• [INSTRUCTION 1] From the listing below, reproduce word for word everything from the line containing "The height and" down to the final line of the listing, with both ends included. Leave the pictures out.

By Murat Somer
When Istanbul’s mayor, Ekrem İmamoğlu, was arrested, Turkey’s democratic future reached a breaking point. In this two-part series, Murat Somer examines how that moment united the long-divided social and political opposition, sparking an unprecedented wave of mobilization and strategic innovation that holds the potential to turn into an enduring and consequential democracy movement.
Part I recounts the events that triggered mass resistance. Part II explores the movement’s evolving strategies, emerging alliances, and political stakes for Turkey’s future.
→ Continue to Part II: Turkey’s New Democracy Movement and Future
Turkey is facing an existential battle for the survival of its democracy, republic, and rule of law. Since the March 19 arrest of President Erdoğan’s main political rival, Ekrem İmamoğlu, and his team, millions have mobilized through nationwide protests, economic boycotts, signature campaigns, social media, and any other channel available to them. This new wave of opposition shows no signs of fading, despite the government’s hopes. If sustained, it could rightly be called a new democracy movement—unprecedented in its unity across political and social forces that had long resisted Erdoğan’s policies separately. Grounded in strategic innovation against autocracy and pernicious polarization, this promising mobilization features the elements of what scholars call “extraordinary democratic politics” that may be necessary to defeat contemporary elected autocrats and overcome democratic backsliding.

While Antonio Gramsci’s “pessimistic intellect” might doubt this resistance’s chances, the “optimistic will,” rooted in democratic traditions, creativity, and built-up anger at injustice across social, economic, and political fronts, gives reason for hope.
The democratic world should offer more potent and consistent support because this is not the Turkish democrats’ fight alone but part of the rapidly deepening democracy-autocracy cleavage across the globe.

• [ENTRIES PROVIDED]
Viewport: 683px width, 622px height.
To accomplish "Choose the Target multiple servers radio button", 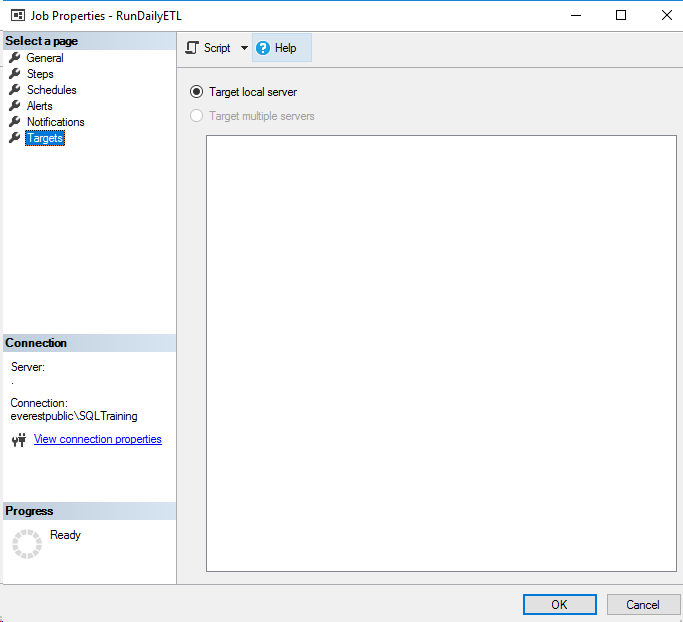I will coord(197,116).
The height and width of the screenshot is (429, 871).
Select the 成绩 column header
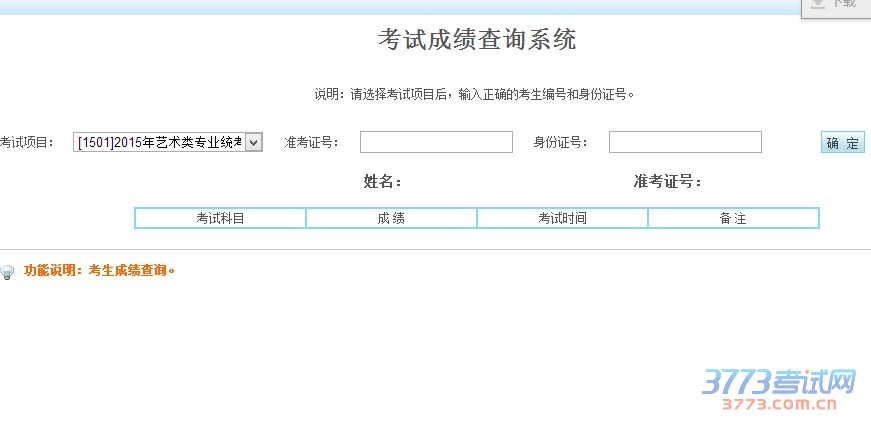click(391, 218)
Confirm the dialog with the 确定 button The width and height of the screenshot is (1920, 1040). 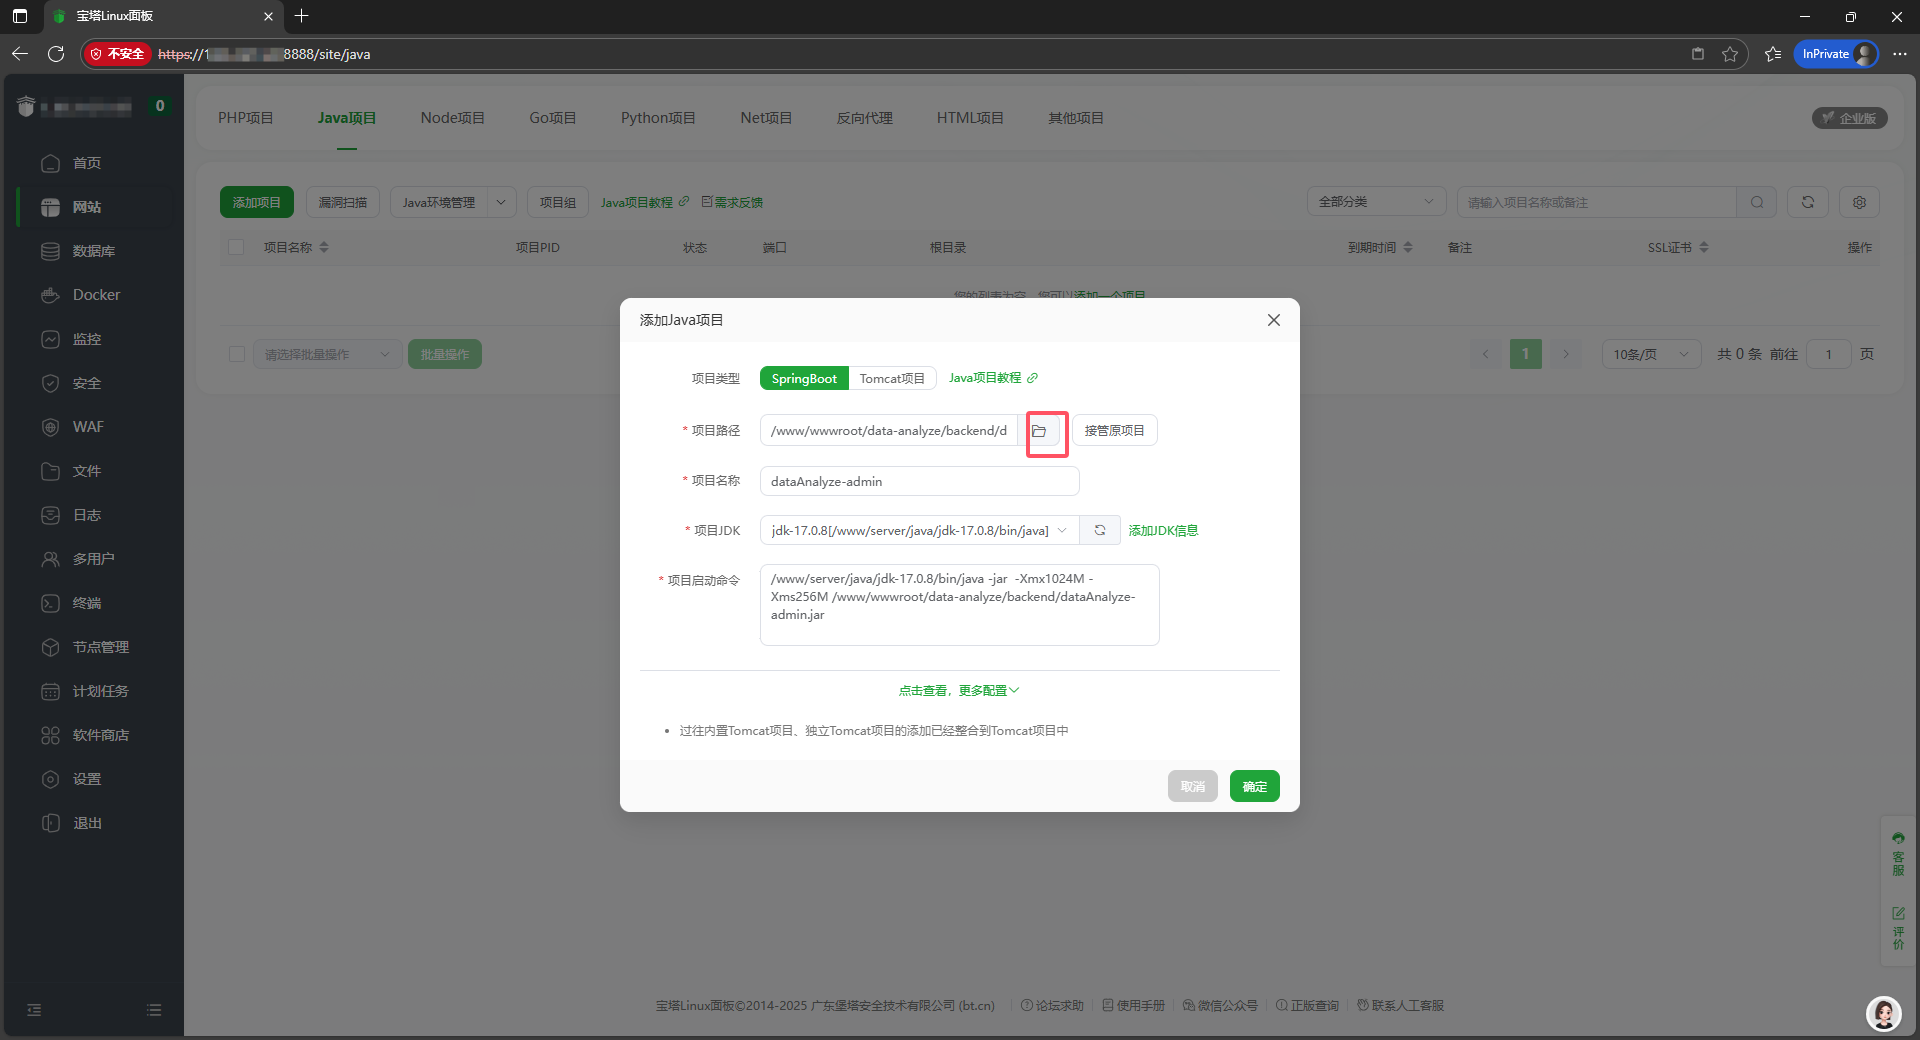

• [INSTRUCTION 2] In the article on Turkey's democracy movement, on what date was Ekrem İmamoğlu arrested?

• [CORRECT RESPONSE 1]
The height and width of the screenshot is (429, 871).
Select the 成绩 column header
click(391, 218)
Confirm the dialog with the 确定 button The width and height of the screenshot is (1920, 1040). 

• [CORRECT RESPONSE 2] March 19